Bison don’t run from foxes or raccoons, even though either one could do more damage to a bison than an unarmed human. That’s because they know that the best tactic when confronted with such an inefficient predator is to stand still, even if the predator does try to attack, they jut step on it. And that is exactly what would happen to us.
Large animals run from humans because if they don’t run we can kill them with our tools. If we don’t have tools they will rapidly learn not to bother running from us. At that point our ability to run long distances becomes worthless. Nothing bigger then a deer is going to bother running form human if we don’t have tools.
That, at least, isn’t an issue. American Indians used to capture horses by running them to exhaustions and then leaping onto their necks and choking them to unconsciousness. We can kill exhausted animals effectively even without tools.
But once again, why would it run itself to exhaustion escaping something as harmless as a human?
For small animals we have many options.
We can pick them up and drop them over a creek bank or hoist them into a tree and drop them from there. When it goes splat we can eat all the meat we want. Of course if we can run the animal off a cliff that saves a lot of effort.
We can break the bones, and the compound fracture will provide a hole through the skin. Even without any tool at all it’s easy to break the leg bones or ribs of something like a deer by jumping on it or kicking it.

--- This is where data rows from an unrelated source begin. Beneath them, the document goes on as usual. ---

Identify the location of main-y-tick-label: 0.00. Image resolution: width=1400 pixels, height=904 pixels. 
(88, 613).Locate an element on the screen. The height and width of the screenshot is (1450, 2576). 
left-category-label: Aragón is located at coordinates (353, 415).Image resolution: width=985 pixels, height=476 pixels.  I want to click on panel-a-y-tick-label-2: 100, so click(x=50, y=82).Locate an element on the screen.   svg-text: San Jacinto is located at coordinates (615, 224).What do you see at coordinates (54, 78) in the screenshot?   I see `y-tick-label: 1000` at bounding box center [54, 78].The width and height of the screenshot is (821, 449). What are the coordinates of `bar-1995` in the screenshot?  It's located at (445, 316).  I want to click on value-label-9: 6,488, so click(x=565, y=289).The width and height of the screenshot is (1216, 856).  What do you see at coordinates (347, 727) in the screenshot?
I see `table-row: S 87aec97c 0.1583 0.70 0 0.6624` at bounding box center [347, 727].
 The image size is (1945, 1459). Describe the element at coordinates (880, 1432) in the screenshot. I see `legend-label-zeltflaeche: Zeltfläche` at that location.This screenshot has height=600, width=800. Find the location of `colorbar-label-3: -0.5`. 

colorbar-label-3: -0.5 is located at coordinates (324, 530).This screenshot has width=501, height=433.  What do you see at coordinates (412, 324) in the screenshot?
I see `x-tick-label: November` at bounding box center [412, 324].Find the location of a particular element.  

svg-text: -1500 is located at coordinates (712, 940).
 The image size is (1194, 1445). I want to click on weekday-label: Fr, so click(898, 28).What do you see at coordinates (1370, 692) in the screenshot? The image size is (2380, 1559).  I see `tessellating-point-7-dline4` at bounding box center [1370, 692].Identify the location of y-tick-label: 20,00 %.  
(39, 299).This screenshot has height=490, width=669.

If there are no convenient cliffs or trees around we can simply drag the carcasse a few hundred metres until the skin abrades away.
Once you can make a hole in a hide it’s fairly easy to widen it. It’s making that initial hole that’s tricky.
For larger animals we can wait until other scavengers open the skin and then reclaim the kill. If in our fantasyland are supposing that a bison will run from an unarmed human then a wolf, coyote or buzzard sure as heck will.